For Lansdowne Oil & Gas plc’s (AIM:LOGP) shareholders, and also potential investors in the stock, understanding how the stock’s risk and return characteristics can impact your portfolio is important. Every stock in the market is exposed to market risk, which arises from macroeconomic factors such as economic growth and geo-political tussles just to name a few. This is measured by its beta. Different characteristics of a stock expose it to various levels of market risk, and the market as a whole represents a beta value of one.
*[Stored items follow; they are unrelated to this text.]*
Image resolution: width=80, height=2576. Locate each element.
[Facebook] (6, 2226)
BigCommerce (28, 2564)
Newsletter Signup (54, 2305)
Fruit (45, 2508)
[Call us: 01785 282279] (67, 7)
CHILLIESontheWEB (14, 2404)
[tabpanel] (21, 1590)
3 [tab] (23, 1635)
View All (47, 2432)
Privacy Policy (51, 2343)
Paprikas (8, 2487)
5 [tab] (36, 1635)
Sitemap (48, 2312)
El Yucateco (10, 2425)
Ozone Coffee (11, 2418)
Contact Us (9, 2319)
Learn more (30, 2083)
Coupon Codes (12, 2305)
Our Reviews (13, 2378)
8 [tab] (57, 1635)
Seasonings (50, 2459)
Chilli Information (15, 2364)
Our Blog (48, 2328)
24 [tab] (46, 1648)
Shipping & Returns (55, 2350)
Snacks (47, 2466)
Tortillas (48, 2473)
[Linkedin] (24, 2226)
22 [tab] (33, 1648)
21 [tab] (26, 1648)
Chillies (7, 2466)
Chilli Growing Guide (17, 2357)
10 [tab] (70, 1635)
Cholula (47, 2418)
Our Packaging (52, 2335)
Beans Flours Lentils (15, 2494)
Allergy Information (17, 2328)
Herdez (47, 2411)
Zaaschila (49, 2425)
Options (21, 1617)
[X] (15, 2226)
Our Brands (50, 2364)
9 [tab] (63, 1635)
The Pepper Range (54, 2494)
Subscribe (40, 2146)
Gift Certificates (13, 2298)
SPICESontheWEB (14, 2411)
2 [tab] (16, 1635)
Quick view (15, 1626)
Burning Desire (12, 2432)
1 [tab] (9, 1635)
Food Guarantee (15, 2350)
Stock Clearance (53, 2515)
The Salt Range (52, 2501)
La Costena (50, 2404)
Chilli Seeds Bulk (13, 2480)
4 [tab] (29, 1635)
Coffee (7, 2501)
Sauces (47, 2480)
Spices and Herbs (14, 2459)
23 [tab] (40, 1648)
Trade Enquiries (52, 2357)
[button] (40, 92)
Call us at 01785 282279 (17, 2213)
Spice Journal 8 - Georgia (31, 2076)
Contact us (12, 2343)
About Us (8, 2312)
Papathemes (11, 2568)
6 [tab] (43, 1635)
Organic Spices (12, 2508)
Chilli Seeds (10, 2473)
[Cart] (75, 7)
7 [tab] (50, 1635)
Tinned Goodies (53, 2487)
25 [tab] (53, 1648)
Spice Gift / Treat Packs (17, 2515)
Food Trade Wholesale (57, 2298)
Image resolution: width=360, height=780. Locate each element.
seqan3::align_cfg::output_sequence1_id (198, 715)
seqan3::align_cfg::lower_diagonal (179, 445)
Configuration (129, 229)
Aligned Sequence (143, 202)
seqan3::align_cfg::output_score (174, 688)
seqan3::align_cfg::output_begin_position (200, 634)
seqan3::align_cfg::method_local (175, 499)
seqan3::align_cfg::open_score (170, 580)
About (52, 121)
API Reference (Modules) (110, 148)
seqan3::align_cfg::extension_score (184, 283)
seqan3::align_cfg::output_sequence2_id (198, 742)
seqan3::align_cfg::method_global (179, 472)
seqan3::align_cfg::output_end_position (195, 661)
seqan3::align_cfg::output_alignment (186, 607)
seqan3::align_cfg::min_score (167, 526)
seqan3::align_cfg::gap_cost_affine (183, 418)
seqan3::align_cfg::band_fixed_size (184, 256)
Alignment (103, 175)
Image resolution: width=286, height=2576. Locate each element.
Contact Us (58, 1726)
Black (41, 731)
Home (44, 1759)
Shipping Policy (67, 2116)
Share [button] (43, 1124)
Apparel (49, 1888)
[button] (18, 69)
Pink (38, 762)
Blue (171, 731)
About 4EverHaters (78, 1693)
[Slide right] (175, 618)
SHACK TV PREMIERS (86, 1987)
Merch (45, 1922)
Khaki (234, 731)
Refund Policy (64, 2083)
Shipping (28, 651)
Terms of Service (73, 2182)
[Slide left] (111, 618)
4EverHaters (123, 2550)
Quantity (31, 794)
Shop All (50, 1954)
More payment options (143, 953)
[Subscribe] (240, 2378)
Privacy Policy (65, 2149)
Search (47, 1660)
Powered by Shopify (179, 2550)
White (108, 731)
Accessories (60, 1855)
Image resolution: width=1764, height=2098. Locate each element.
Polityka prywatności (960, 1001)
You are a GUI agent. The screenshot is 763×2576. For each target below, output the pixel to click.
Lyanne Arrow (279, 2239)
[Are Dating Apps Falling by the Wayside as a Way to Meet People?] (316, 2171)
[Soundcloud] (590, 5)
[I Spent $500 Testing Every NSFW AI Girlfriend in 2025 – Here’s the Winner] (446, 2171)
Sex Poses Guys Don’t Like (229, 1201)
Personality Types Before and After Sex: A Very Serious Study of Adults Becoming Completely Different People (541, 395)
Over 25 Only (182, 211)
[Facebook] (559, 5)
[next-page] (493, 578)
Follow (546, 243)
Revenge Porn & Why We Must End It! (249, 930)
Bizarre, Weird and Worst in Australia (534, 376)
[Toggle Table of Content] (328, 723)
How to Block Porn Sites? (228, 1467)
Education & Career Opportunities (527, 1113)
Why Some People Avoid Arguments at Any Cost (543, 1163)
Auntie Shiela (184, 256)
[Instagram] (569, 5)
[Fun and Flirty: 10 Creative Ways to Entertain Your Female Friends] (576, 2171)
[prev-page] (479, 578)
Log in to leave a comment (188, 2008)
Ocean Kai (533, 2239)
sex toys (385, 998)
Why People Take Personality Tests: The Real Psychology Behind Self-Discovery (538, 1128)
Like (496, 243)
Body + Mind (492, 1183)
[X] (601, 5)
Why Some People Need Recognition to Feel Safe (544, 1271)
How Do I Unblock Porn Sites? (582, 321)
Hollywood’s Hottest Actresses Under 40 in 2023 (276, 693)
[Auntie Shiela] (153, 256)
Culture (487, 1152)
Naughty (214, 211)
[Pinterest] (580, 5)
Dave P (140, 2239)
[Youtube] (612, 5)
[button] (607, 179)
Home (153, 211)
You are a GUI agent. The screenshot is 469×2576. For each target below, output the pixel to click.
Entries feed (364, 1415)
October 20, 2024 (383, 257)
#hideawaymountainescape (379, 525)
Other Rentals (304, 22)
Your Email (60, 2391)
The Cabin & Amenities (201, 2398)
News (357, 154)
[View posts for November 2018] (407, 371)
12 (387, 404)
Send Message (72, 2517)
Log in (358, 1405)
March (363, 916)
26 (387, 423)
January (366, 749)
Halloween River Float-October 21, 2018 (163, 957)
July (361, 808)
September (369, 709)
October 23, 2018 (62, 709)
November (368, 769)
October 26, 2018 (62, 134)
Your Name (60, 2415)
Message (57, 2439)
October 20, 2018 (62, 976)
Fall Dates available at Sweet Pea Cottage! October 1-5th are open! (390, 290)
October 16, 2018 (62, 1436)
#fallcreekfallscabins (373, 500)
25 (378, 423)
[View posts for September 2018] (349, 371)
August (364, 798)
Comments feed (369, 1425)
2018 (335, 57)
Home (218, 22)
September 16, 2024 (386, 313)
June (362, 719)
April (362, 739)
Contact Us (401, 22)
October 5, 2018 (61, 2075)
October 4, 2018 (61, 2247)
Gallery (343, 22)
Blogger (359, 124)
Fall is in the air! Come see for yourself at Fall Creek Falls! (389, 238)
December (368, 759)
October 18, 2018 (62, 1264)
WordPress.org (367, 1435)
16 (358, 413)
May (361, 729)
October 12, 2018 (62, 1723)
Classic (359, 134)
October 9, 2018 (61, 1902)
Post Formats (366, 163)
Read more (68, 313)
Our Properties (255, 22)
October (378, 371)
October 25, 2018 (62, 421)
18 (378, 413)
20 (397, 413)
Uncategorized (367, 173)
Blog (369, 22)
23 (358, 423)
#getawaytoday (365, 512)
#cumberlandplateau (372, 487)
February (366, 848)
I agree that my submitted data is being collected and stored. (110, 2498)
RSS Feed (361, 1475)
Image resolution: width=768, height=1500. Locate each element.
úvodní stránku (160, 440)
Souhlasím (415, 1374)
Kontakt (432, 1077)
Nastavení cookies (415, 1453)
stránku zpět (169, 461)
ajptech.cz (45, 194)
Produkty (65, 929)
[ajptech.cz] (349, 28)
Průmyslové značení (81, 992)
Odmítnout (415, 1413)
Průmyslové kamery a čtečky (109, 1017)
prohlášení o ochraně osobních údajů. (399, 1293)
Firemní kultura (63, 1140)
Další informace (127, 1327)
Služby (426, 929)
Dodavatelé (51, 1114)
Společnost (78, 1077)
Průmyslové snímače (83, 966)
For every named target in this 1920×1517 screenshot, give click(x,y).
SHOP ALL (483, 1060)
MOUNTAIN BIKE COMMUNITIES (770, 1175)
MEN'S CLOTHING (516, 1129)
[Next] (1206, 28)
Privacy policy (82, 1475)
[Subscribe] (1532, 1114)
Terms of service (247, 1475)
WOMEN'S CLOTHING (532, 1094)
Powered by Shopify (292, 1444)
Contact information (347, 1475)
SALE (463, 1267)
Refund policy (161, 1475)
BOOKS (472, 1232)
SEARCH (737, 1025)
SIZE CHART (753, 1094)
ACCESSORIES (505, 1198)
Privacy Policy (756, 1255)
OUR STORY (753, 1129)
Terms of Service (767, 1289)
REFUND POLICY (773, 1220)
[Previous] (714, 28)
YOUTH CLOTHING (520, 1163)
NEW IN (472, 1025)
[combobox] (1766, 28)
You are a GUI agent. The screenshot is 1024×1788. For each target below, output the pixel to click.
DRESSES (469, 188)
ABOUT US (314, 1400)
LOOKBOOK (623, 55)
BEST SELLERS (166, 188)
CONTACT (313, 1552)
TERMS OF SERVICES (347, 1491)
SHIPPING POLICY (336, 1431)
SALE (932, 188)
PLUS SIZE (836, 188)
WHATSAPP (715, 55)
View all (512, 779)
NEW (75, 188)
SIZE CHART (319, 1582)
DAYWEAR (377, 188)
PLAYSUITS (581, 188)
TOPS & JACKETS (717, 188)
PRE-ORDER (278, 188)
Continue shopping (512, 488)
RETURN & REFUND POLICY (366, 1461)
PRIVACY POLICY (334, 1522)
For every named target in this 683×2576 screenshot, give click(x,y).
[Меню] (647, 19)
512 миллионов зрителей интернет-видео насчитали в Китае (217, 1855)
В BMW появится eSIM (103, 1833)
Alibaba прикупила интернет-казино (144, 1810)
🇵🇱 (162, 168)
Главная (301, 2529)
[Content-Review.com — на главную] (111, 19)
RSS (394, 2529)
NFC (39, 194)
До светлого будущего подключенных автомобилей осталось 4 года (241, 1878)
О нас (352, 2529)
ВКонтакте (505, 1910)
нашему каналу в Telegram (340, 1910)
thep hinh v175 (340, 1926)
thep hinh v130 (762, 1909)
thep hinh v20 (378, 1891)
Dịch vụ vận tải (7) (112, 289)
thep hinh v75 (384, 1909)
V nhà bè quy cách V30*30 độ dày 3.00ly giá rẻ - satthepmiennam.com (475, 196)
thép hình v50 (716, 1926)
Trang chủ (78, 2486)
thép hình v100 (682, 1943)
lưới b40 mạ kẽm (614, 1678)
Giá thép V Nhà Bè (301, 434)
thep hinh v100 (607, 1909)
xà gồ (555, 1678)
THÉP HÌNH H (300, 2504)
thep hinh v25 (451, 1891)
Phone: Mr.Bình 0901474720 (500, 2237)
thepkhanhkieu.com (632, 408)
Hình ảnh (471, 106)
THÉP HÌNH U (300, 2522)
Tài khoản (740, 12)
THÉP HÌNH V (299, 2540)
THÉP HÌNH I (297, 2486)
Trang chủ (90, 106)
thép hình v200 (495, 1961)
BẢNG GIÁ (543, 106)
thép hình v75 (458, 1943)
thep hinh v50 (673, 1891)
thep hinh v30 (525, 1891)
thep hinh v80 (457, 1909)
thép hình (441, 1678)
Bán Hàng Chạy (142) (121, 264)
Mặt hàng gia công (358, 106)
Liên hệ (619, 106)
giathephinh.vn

A stock with a beta greater than one is expected to exhibit higher volatility resulting from market-wide shocks compared to one with a beta below one.
View our latest analysis for Lansdowne Oil & Gas
An interpretation of LOGP’s beta
With a beta of 2.28, Lansdowne Oil & Gas is a stock that tends to experience more gains than the market during a growth phase and also a bigger reduction in value compared to the market during a broad downturn. Based on this beta value, LOGP can help magnify your portfolio return, especially if it is predominantly made up of low-beta stocks. If the market is going up, a higher exposure to the upside from a high-beta stock can push up your portfolio return.
Does LOGP’s size and industry impact the expected beta?
LOGP, with its market capitalisation of GBP £4.34M, is a small-cap stock, which generally have higher beta than similar companies of larger size. Furthermore, the company operates in the oil and gas industry, which has been found to have high sensitivity to market-wide shocks. As a result, we should expect higher beta for small-cap stocks in a cyclical industry compared to larger stocks in a defensive industry. This supports our interpretation of LOGP’s beta value discussed above.
How LOGP’s assets could affect its beta
During times of economic downturn, low demand may cause companies to readjust production of their goods and services. It is more difficult for companies to lower their cost, if the majority of these costs are generated by fixed assets. Therefore, this is a type of risk which is associated with higher beta. I examine LOGP’s ratio of fixed assets to total assets to see whether the company is highly exposed to the risk of this type of constraint. Given that fixed assets make up an insignificant portion of total assets, LOGP doesn’t rely heavily upon these expensive, inflexible assets to run its business during downturns. As a result, the company may be less volatile relative to broad market movements, compared to a company of similar size but higher proportion of fixed assets. This outcome contradicts LOGP’s current beta value which indicates an above-average volatility.